It took me a while to decide where to start with this refactoring of my code. In the end I decided to work on display stuff. I need a way to draw my game in a ZX Spectrum style.
Display
The display of the ZX Spectrum was 256×192 with a border to fill the rest of the screen. I want to keep that resolution but have it scale to the window size.
function display:scale() local winx,winy = love.window.getMode() local xres, yres = 256, 192 local xscale = winx/xres local yscale = winy/yres local transx, transy = 0,0 if yscale*xres > winx then scale=xscale transx, transy = 0, winy/2 - (yres*scale)/2 else scale=yscale transx, transy = winx/2 - (xres*scale)/2, 0 end love.graphics.translate(transx, transy) love.graphics.scale(scale) end
I run this at the start of the draw callback and, no matter what size or orientation, the play area scales to the shorter dimension and center on the longer. I may adjust the scale slightly if I want to have a border on all sides but this works for now.
Sprites
LOVE can of course draw image files on the screen but I decided I wanted my game to handle sprites in the program. Each sprite will be a 2-dimensional array of bits and when it is drawn you give it the colour of “paper” and “ink”.

The Spectrum has 8 colours, each with a dark or bright variant. I’m using the number to indicate the colour I want and another bit to indicate the “bright” variant. To make this work with LOVE’s setColor function, I do a simple function to convert the number I have into an array of RGB values.
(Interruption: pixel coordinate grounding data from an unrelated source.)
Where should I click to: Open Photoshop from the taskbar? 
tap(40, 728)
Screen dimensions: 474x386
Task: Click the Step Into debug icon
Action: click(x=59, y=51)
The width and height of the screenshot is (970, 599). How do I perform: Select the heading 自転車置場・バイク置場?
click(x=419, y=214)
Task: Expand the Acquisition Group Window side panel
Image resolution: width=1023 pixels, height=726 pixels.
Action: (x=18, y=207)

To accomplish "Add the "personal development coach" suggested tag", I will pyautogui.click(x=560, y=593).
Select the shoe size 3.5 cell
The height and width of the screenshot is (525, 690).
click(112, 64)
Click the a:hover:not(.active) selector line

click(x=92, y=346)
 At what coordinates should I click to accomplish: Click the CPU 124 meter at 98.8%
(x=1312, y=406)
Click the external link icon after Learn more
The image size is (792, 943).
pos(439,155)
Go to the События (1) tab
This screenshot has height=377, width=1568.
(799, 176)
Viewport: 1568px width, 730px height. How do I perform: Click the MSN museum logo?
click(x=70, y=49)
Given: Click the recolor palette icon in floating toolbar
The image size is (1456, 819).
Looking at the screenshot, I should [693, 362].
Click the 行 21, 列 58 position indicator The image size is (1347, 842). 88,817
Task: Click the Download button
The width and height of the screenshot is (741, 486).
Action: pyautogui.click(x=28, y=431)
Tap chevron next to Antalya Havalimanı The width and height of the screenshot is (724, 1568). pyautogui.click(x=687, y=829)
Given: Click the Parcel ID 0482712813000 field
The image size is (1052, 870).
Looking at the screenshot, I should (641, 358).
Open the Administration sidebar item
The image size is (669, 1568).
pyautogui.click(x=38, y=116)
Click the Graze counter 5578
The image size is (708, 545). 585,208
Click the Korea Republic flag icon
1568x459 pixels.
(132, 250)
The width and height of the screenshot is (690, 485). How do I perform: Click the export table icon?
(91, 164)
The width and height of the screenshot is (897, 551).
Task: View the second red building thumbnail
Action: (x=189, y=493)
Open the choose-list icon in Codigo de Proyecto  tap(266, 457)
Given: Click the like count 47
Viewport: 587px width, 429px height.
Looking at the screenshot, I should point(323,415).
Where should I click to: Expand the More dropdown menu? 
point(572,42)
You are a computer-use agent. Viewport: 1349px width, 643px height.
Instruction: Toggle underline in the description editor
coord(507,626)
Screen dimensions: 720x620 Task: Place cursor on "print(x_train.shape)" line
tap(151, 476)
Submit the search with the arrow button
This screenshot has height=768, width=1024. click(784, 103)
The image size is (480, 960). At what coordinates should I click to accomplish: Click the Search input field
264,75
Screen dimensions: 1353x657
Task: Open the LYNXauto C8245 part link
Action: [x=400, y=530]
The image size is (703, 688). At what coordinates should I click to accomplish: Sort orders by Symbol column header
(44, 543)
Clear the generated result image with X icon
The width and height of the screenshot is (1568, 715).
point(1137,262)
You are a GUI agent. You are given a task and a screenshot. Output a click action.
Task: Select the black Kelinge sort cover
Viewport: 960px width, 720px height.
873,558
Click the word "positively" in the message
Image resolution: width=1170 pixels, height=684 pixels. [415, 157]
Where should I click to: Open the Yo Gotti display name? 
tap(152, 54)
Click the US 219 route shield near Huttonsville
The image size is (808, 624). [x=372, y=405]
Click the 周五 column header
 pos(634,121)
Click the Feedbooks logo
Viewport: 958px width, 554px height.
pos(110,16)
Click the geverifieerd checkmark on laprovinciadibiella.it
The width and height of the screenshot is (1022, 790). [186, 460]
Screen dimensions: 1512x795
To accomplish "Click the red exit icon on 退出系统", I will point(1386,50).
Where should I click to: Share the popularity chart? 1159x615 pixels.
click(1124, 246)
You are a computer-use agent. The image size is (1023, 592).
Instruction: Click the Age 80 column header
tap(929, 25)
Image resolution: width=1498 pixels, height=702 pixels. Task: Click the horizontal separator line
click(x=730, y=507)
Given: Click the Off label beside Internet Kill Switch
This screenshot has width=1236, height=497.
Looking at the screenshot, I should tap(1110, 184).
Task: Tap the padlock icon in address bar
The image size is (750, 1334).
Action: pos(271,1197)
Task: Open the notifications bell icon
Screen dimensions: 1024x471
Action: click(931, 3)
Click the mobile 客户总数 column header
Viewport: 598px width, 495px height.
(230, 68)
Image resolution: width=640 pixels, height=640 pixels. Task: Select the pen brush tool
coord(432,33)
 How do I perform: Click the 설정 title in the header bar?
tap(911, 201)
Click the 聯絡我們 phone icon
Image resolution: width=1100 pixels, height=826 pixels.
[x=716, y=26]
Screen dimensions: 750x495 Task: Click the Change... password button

if bright == 1 then value = 255 else value = 215 end if number == 1 then colour = {0,0,value} elseif number == 2 then... etc return colour
Next I parse the 2d array sprite I want to draw. For each pixel I use love.graphics.rectangle to draw a 1×1 square. To save drawing every single pixel I draw a rectangle the size of the sprite with the “paper” colour and then just draw individual pixels for the “ink”.
I want to do some kind of “colour-clash” mode but I’ll probably have to do some kind of shader for that. For now I need to allow a moving sprite to not draw it’s “paper” over the background. If the colour number for the paper is not 0-7, the “paper” rectangle isn’t drawn.
Strings
The final thing today is writing strings with a sprite font. I already had a version of the Spectrum font as binary arrays from the last time I worked on this. I had used a Python PNG library to convert an image of the font into bits. Lots of trial and error on my part. Once I had these sprites I put them into a dictionary list, named for each character. All that was needed then was to take whichever string I wanted, split it using gmatch”.” and printing the corresponding sprite to the screen for each character.
I was missing an exclamation mark… fixed now.